Forex Research -
Open Market Comments
Rupee made a massive recovery against US currency on the local desk today amid significant decline in dollar’s demand. The American dollar commenced new day’s trading at Rs.82/80, incurred major losses and was changing hands at Rs.82/60 at close of markets on Thursday. Thus, rupee ended the day on a positive versus dollar in the kerb. In the International Market the yen fell as stocks rose after companies including KBC Group NV and Aviva Plc reported earnings that beat analysts’ estimates, sapping demand for the safety of the Japanese currency.
The yen dropped as much as 0.5 percent against the dollar and the euro after a Ministry of Finance report showed the nation’s investors bought 10.2 billion yen ($107 billion) more overseas stocks than they sold last week. The euro fell versus the dollar before an interest-rate decision by the European Central Bank. The Australian dollar traded near the highest against the U.S. dollar in 10 months after a report showed the nation’s employers unexpectedly added jobs in July.
“Higher stocks in Asia and Europe are consistent with a bias towards risk today and a softer yen across the board,” said Jane Foley, research director in London at Forex.com, an online currency trader.
Japan’s currency weakened to 95.42 per dollar as of 11:22 a.m. in London, from 94.97 yesterday in new York, and to 137.22 per euro, from 136.79. The euro dropped to $1.4378, from $1.4404.
Stocks rose around the world after Belgium’s KBC Group reported a surprise profit, U.K. insurer Aviva posted a first- half profit that beat analysts’ estimates, and TDK Corp., the world’s biggest maker of magnetic heads for disk drives, reported a second-quarter net loss that was less than analysts estimated. The MSCI World Index advanced 0.4 percent and the Dow Jones Stoxx 600 Index of European stocks rose 0.8 percent.

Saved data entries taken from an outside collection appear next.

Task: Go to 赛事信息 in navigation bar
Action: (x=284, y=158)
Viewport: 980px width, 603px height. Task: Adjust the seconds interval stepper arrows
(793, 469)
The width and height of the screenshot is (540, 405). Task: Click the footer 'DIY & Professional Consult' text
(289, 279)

The VIX Index, a measure of stock-market volatility known as Wall Street’s fear gauge, fell to as low as 24.86 yesterday, the least since July 28.
Central Bank Meetings
The ECB and Bank of England meet today to grapple with monetary policy amid signs economies are recovering from the first global recession since World War II. German factory orders posted their biggest increase in two years in June, the Economy Ministry in Berlin said today.
The ECB, led by President Jean-Claude Trichet, will keep the main refinancing rate at 1 percent, according to all 52 economists surveyed by Bloomberg. Trichet holds a press conference in Frankfurt following the decision. The Bank of England will keep its main rate at 0.5 percent today, according to all 60 economists in a separate Bloomberg News survey.

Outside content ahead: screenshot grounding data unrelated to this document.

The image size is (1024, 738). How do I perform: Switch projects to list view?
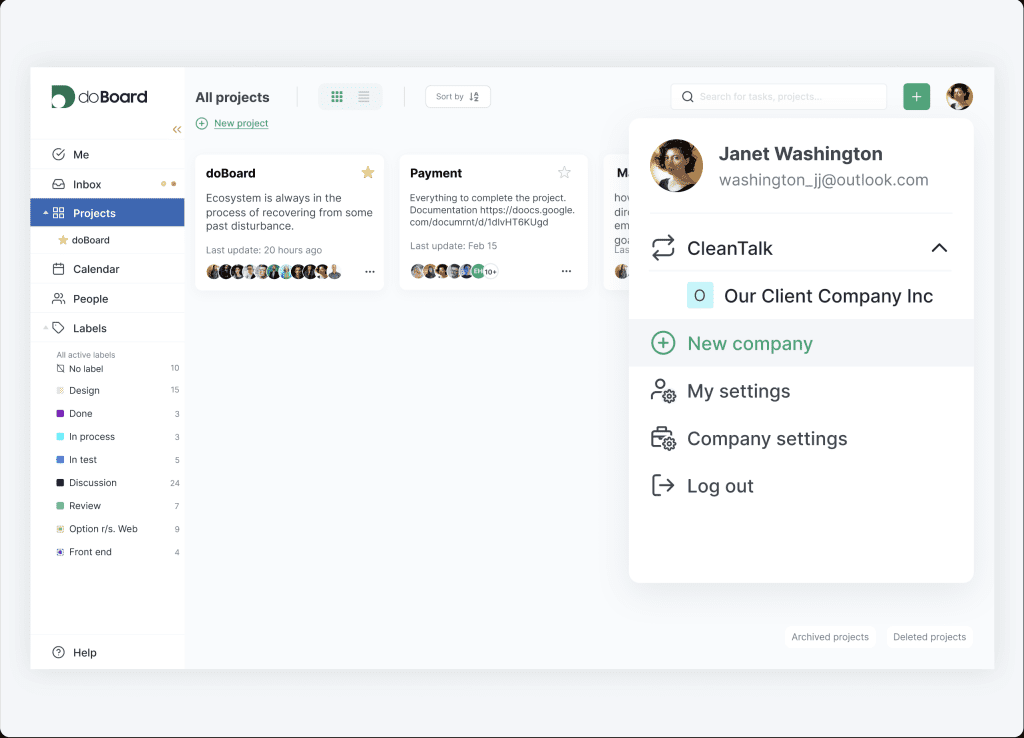coord(362,96)
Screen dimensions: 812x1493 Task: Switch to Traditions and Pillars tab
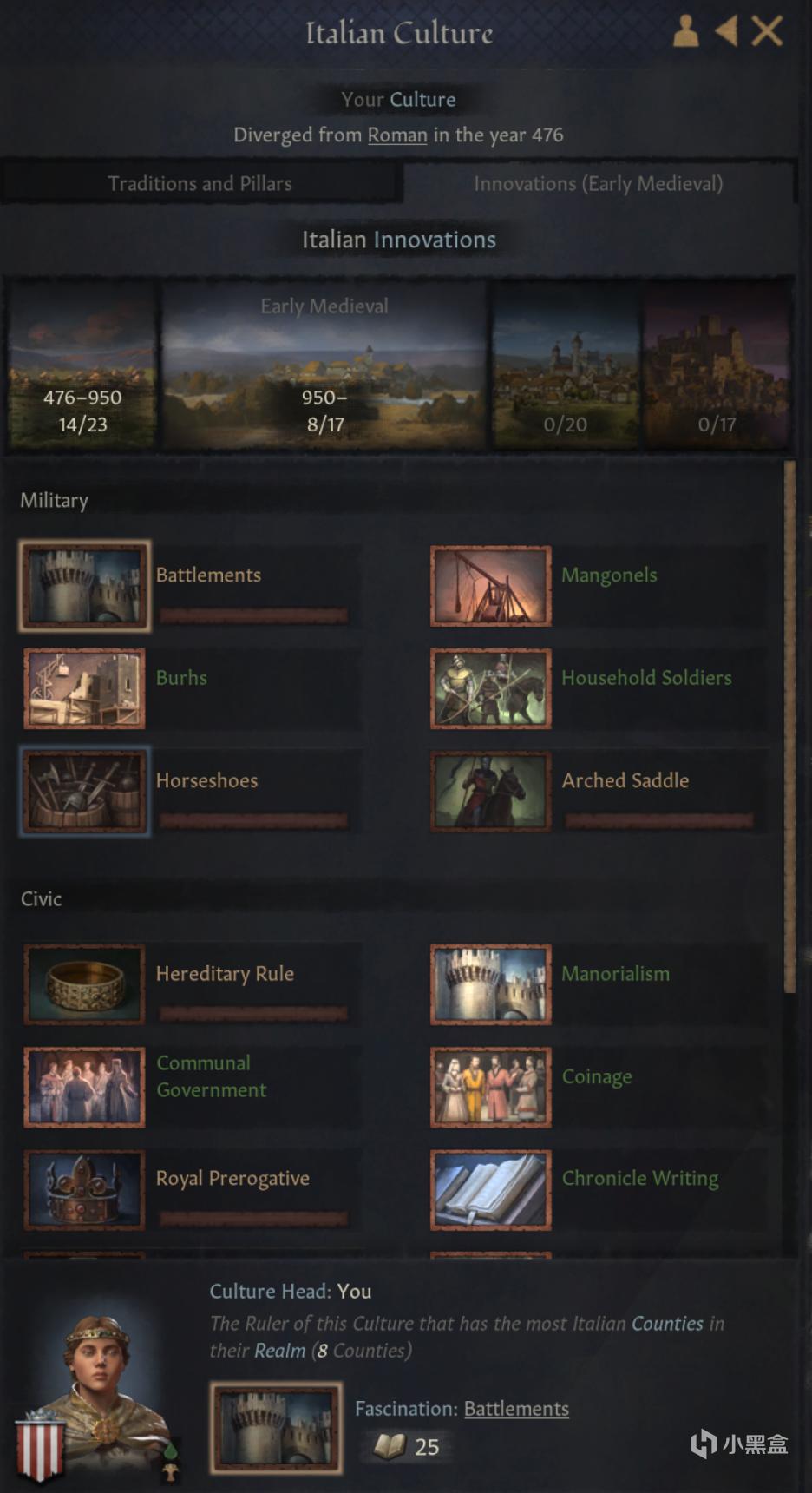(x=200, y=183)
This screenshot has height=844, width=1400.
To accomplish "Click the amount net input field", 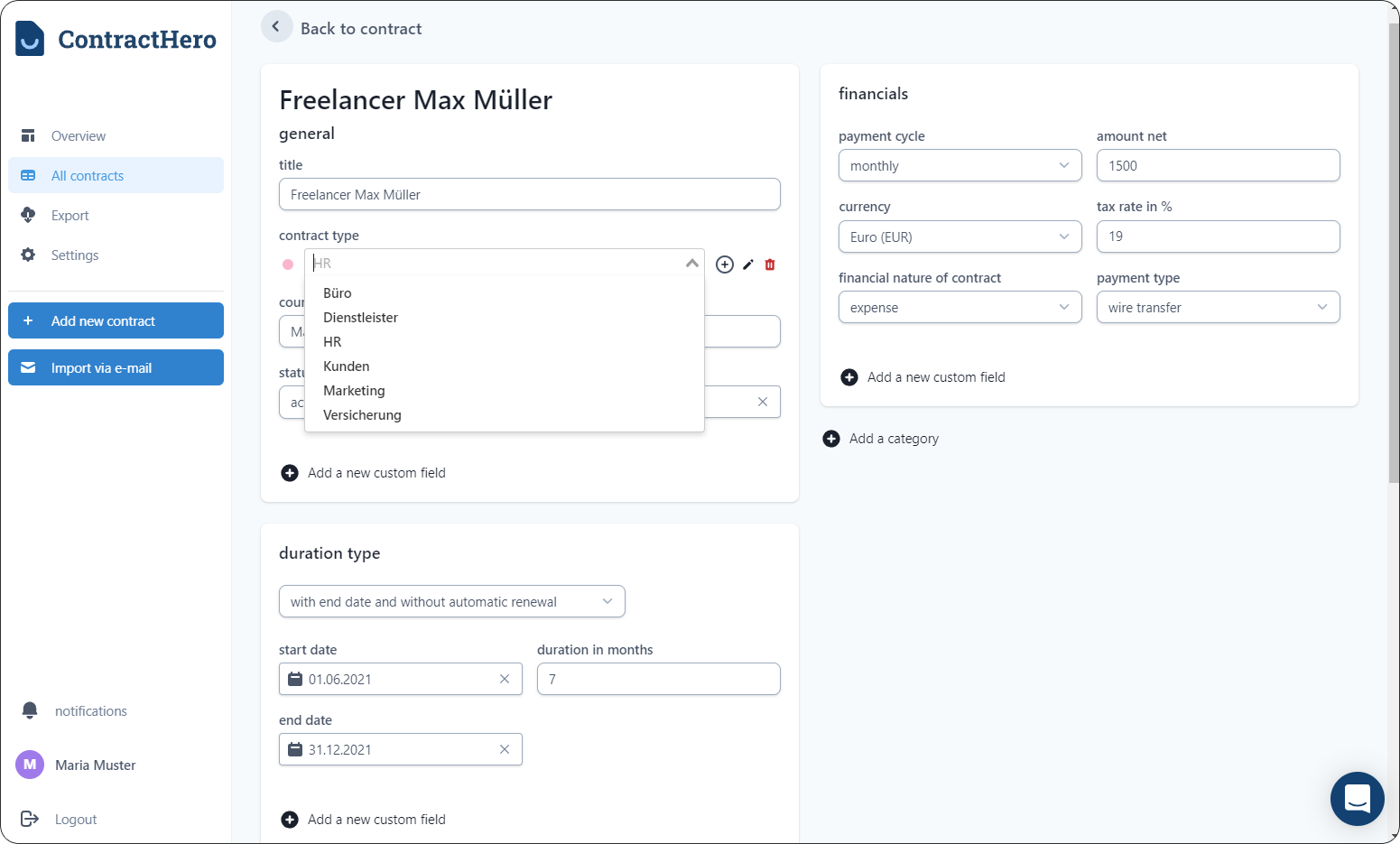I will pyautogui.click(x=1218, y=166).
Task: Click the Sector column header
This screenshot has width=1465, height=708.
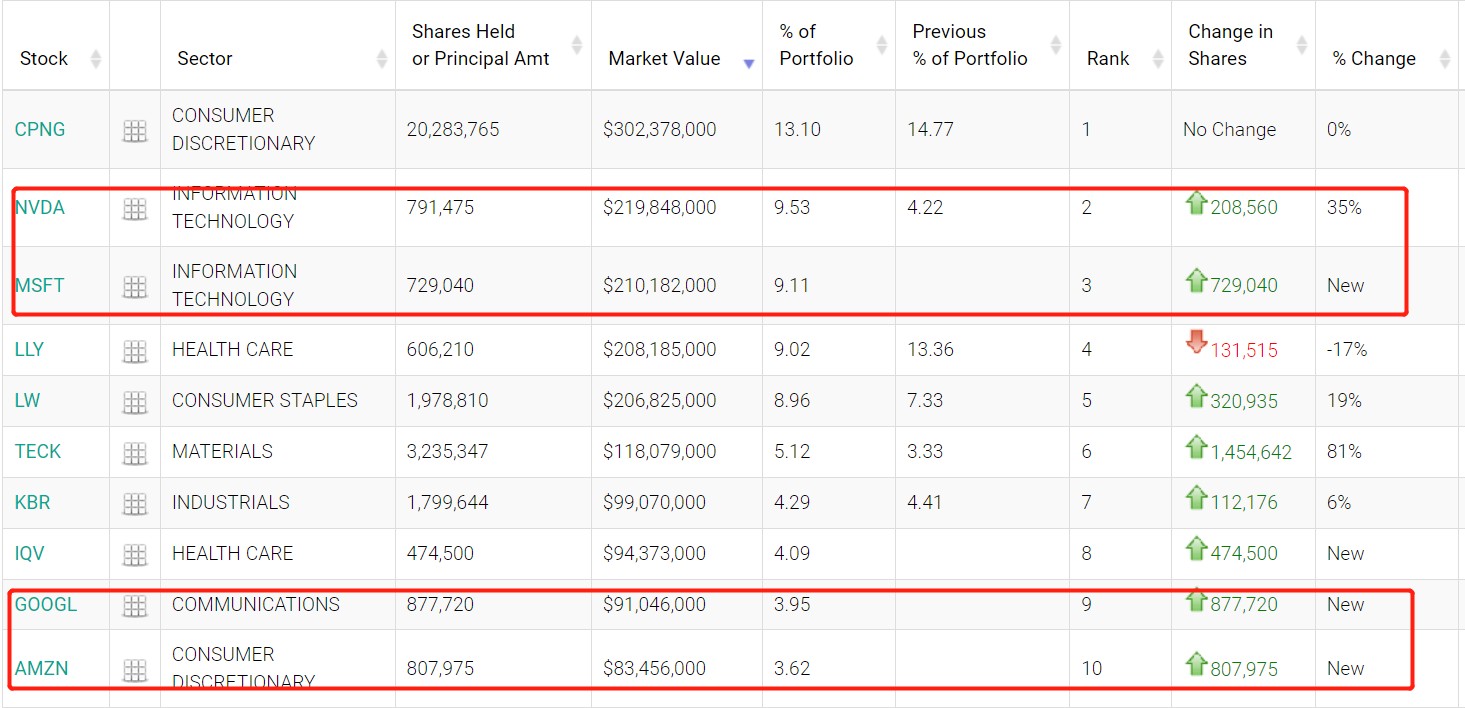Action: point(204,58)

The pound traded near a nine-month high against the dollar after the Royal Institution of Chartered Surveyors said Britain’s house prices will increase this year, reversing an earlier prediction for a decline.
The U.K. currency also held near its highest level in more than a month against the euro. The average price of a home will be “slightly higher” in the fourth quarter of 2009 than it was in the same period last year, RICS said. “The housing recovery is definitely helping sterling,” said Adam Cole, the London-based head of global currency strategy at RBC Capital Markets, a unit of Canada’s biggest bank. “Data in the U.K. has been so good this week that sterling is outperforming.” The pound was little changed at $1.6988, after trading at $1.7043 yesterday, the strongest since Oct. 21. It was at 84.63 pence per euro, from 84.81 pence. Eight of 12 primary dealers said the U.K. central bank will end a five-month program of bond purchases after announcing a pause at its policy meeting today. The Australian dollar rose after the nation’s statstics bureau said the number of people employed in Australia rose by 32,200 from June. A decline of 18,000 was expected, according to a Bloomberg News survey. The Aussie traded at 84.08 U.S. cents from 84.06 cents yesterday, and traded as high as 84.61 cents earlier. It climbed to 80.36 yen from 79.82 yen.